Not a third gender
Atalanta Sawdon Harkavy explores what it means to be non-binary
Non-binary is a term that barely existed in the public sphere a decade ago. It is an idea, however, which long predates the English language. There are Sumerian tablets and Egyptian hieroglyphs which refer to non-binary genders.
Sadly, this means our language doesn’t really have the capacity to describe the living experience of being non-binary. I think this is a big part of the reason why so many people still misunderstand it. Still, I am forever an optimist – so I thought I would try anyway.
“To be non-binary means nothing more specific than to exist outside of the binary of ‘male’ and ‘female’”
The clue really is in the name. To be non-binary means nothing more specific than to exist outside of the binary of ‘male’ and ‘female’. Frequently the discussion around being non-binary assumes that it means being in between these two ‘opposites’. Not quite one or the other, but on the spectrum. This is really only a fraction of the truth. Being non-binary means existing anywhere that isn’t entirely male or female. It is being outside of the spectrum, in a star, or a circle, or an octagon. If in defining non-binary you are constraining it, you have misunderstood its core, and arguably only, element. There are no rules.
Being non-binary is like being an atheist. You are defined by your absence of a religion, and for someone to ask you if you are more Jewish or more Muslim feels ridiculous, because you are neither of those things. Atheism is not some other religion, there is no collective faith in… anything. Some atheists don’t eat pork, and do celebrate Christmas. The distinction is that they choose these things. There is no external force requiring it of them.
“If being male has masculinity, and being female has femininity, being non-binary has queerness”
There is significance therefore in the fact that non-binary-ness is defined in the negative. There are very few unifying characteristics among all enbies. If being male has masculinity, and being female has femininity, being non-binary has queerness. Truly all that queerness is, and has ever been, is a rejection of any kind of rule, norm, or expectation of your gender and sexuality, and how you present those things.

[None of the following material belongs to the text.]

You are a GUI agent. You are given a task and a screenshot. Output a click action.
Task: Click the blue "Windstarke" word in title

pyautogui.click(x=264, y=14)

Non-binary acts as an umbrella term, not a ‘third gender’. There are those who identify with it specifically while many others identify with its rejection of a binary system of gender in their own nuanced way. Trans people are non-binary, but still see themselves as belonging primarily to one of the ‘traditional’ groups. Others identify as agender, meaning they reject the notion of having a gender at all. Some people’s gender is ‘lesbian’, because for a long time this was the language which most clearly allowed them to reject femaleness. Personally, I just like queer. I find it comfortingly ambiguous. It reflects the fact that my own conception of my gender is far from stable, but makes it clear that whoever I am, I belong outside the spectrum.
“It means not preferring any set of pronouns over another. It is wearing skirts, and ‘men’s’ suits, but most commonly, dungarees.”
For me, being non-binary means that I’d rather be called King than Queen, but ideally I’d be a Tsar. It means not preferring any set of pronouns over another. It is wearing skirts, and ‘men’s’ suits, but most commonly, dungarees. For me, being non-binary is freedom from gender. It is freedom to find joy in anything, and to live my life on my own terms.
In spite of this, it is also fear that I will never stop explaining myself. That I am cutting my future off at the knees. It is telling people my pronouns are she/her, because I don’t mind them, and that way I don’t have to give someone an intro to Judith Butler every time I send an email. It is setting up an online dating account, and selecting non-binary from the drop down menu, and then being forced straight back into the binary and asked whether I would like to be shown to people requesting men or women.
This dilemma is very much at the crux of the matter. People know they should support being non-binary, but they have no idea what it really is, so they fail in their ally-ship. This can be seen in corporations trying to benefit from rainbow capitalism, or even Cambridge’s own ‘Girl Talk’. It’s a wonderful magazine, but it is called girl talk. It defines itself in the feminine, and yet advertises itself as being for and by women and non-binary people. In doing this, it basically says we see ‘non-binary’ as ‘woman-lite’. I sympathise with the instinct to, in a patriarchal society, categorise all non cis male identities as other, and therefore belonging together. But we are beyond Simone de Beauvoir, and if you want to create something for women, you don’t need to tag on ‘non-binary’ just to be politically correct.
This is just my opinion. You could ask a thousand non-binary people to write this, and they would all produce something different. That is the joy of it. If you find yourself identifying with some of this, then have a google. Go for a long walk, and have a hot shower, and a deep think (there isn’t anything else to do). If you think this might be you, then welcome, there’s room for us all here. And remember, have fun with it.